__Work required__
Determine how many lines of the records include "computer", and answer with the number alone.

■ ■ ■

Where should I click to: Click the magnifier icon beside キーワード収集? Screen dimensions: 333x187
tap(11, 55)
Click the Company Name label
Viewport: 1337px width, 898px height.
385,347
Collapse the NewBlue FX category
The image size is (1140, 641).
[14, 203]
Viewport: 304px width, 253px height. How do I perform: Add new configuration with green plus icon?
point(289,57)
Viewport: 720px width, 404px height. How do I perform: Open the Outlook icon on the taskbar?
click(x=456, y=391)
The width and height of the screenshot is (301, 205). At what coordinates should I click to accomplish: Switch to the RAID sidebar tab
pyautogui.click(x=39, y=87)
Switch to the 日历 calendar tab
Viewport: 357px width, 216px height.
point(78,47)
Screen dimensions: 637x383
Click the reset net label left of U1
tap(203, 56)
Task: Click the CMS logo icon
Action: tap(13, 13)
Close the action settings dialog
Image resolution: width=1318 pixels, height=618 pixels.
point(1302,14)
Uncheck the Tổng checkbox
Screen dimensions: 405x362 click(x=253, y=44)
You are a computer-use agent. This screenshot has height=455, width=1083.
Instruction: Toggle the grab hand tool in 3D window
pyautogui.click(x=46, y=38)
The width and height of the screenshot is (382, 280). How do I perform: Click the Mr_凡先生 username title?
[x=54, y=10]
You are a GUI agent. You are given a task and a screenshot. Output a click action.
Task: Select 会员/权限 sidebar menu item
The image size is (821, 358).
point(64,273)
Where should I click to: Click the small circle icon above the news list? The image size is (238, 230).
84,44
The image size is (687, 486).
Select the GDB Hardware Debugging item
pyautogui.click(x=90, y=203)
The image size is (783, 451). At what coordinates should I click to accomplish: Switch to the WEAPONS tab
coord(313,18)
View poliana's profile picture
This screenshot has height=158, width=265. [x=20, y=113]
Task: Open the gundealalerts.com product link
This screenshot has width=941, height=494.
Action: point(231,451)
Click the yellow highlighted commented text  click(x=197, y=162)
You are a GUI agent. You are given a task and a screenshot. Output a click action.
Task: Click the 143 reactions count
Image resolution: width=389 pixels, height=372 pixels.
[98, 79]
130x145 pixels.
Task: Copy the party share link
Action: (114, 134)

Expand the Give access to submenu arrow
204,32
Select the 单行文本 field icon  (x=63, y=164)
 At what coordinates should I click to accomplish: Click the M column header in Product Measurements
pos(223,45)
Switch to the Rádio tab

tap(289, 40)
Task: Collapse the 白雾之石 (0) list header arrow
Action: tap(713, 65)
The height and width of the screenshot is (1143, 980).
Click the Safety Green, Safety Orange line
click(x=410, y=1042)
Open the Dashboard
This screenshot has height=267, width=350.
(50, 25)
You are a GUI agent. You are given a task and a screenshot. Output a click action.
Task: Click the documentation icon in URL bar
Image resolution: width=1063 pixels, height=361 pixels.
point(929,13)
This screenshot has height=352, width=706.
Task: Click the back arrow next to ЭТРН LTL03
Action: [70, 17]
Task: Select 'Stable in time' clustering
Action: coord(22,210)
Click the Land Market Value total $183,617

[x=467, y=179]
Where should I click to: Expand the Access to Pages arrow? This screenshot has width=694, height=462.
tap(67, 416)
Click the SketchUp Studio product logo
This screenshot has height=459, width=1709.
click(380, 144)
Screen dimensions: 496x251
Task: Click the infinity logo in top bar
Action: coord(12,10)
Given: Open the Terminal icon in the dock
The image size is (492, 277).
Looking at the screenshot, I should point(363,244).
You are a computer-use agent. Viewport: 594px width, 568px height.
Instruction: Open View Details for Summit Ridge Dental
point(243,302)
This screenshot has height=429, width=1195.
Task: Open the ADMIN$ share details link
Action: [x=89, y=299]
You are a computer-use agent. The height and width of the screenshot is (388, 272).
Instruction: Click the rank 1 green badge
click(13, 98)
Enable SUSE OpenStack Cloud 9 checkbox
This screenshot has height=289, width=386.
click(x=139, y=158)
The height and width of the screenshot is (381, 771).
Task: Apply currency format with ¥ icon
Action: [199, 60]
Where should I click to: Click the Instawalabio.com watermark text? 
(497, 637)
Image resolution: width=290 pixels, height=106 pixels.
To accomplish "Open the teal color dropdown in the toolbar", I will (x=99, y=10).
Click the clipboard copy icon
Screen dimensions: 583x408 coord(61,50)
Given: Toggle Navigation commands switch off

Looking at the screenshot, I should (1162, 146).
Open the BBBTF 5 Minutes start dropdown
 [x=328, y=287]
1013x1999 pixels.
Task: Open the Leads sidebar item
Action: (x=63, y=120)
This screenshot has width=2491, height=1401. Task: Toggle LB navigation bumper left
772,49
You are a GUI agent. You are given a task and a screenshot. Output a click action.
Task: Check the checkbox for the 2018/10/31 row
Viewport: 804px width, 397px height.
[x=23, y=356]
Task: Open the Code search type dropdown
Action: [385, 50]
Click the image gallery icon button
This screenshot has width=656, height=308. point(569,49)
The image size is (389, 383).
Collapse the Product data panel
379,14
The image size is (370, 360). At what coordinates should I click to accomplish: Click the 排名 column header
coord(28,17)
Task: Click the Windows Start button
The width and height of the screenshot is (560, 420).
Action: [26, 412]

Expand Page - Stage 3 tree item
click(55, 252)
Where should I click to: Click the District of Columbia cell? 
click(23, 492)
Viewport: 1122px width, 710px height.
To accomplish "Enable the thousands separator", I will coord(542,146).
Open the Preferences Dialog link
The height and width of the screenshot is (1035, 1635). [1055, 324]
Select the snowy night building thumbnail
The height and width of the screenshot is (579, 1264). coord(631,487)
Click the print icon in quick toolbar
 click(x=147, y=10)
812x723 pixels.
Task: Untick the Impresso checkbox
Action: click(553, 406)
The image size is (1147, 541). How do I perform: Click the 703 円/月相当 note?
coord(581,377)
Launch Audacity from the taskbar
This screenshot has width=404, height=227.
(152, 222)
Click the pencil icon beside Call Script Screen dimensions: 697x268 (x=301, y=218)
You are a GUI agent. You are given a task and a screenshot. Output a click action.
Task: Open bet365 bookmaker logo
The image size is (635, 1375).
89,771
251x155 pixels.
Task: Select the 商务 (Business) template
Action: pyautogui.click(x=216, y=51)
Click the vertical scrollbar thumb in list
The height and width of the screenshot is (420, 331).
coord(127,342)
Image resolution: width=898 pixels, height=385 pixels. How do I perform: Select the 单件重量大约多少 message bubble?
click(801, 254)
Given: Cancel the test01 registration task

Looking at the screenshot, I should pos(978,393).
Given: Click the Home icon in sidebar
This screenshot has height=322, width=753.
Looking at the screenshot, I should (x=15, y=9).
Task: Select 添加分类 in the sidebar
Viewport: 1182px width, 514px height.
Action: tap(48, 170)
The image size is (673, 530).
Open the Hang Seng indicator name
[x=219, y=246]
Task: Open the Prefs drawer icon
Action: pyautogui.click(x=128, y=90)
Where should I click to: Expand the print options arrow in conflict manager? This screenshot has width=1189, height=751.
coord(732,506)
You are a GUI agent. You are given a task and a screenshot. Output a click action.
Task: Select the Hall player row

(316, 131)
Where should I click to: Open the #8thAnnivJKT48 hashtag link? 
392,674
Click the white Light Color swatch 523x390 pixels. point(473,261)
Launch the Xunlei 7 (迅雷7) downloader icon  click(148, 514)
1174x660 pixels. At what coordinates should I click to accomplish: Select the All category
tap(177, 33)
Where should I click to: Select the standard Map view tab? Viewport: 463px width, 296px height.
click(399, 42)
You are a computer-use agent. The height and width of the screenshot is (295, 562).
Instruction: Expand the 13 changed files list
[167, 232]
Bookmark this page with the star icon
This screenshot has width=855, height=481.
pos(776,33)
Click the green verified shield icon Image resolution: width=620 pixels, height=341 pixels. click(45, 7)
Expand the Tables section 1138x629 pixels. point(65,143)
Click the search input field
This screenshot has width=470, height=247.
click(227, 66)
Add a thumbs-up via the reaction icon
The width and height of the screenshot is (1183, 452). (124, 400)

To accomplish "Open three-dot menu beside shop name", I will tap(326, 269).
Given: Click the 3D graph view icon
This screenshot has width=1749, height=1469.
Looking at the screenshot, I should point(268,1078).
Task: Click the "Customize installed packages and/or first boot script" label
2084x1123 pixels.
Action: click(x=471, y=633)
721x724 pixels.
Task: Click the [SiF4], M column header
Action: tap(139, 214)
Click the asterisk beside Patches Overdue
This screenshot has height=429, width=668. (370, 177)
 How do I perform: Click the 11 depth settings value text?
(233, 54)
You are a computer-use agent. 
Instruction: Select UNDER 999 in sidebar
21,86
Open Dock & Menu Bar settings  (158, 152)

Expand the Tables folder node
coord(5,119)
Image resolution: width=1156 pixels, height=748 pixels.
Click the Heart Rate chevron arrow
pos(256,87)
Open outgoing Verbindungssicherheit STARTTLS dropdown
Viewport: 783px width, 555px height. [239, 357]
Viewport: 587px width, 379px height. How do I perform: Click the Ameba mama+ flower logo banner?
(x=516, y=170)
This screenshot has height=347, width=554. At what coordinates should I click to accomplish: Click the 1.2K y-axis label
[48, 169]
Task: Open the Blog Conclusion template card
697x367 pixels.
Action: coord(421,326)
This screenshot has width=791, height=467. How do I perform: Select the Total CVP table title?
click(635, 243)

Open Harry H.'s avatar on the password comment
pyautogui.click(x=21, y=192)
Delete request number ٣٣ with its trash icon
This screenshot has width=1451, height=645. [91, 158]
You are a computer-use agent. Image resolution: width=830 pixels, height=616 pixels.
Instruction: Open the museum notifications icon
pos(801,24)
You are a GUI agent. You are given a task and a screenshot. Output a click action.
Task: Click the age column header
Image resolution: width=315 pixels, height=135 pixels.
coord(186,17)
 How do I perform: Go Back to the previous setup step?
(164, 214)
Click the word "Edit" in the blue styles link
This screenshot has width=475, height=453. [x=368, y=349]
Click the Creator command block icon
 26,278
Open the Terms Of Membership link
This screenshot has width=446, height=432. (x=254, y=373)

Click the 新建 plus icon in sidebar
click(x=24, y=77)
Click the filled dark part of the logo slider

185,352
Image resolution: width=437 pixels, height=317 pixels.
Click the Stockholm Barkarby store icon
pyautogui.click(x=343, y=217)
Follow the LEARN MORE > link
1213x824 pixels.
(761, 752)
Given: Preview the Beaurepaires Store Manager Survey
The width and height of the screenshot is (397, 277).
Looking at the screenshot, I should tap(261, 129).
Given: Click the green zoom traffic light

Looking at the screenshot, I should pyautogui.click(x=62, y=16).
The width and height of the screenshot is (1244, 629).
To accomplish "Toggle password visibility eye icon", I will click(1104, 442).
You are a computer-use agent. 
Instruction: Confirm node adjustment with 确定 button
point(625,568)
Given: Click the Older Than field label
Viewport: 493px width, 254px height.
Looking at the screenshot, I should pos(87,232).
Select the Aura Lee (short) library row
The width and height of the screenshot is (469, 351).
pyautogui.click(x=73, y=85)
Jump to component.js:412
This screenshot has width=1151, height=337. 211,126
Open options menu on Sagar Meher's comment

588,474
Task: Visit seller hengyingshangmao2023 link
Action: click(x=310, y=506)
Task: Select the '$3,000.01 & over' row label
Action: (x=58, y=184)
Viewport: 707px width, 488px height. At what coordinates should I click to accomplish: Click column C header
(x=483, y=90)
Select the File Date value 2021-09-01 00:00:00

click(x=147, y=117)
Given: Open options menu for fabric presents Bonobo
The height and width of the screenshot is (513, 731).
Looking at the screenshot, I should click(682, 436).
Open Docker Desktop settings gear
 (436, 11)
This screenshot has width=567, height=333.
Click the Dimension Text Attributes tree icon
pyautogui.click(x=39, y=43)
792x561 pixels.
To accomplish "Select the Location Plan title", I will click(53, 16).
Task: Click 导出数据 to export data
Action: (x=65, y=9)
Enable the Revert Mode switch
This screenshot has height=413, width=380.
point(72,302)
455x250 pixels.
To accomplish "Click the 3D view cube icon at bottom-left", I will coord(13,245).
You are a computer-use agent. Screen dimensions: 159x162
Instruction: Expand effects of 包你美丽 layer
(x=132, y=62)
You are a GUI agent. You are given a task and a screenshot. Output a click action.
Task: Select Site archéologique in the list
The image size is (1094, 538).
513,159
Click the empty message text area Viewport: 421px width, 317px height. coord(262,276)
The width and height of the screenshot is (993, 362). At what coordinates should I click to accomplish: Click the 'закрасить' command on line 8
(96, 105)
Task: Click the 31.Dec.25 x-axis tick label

■ ■ ■

__Reply__
8